ACTIVITY: The required output is the line containing "Screen dimensions: 645x644" followed by every later line through the end of the data, all reproduced exactly.

[Stored items]
++++++++++++++++++++

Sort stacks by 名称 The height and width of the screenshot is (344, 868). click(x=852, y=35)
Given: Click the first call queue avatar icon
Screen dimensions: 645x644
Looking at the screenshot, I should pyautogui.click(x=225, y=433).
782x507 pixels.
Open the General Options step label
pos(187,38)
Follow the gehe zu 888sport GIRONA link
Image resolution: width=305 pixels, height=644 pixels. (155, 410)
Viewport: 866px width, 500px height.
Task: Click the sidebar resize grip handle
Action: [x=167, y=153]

++++++++++++++++++++

RESULT OF THE EXERCISE:
Screen dimensions: 645x644
Looking at the screenshot, I should pyautogui.click(x=225, y=433).
782x507 pixels.
Open the General Options step label
pos(187,38)
Follow the gehe zu 888sport GIRONA link
Image resolution: width=305 pixels, height=644 pixels. (155, 410)
Viewport: 866px width, 500px height.
Task: Click the sidebar resize grip handle
Action: [x=167, y=153]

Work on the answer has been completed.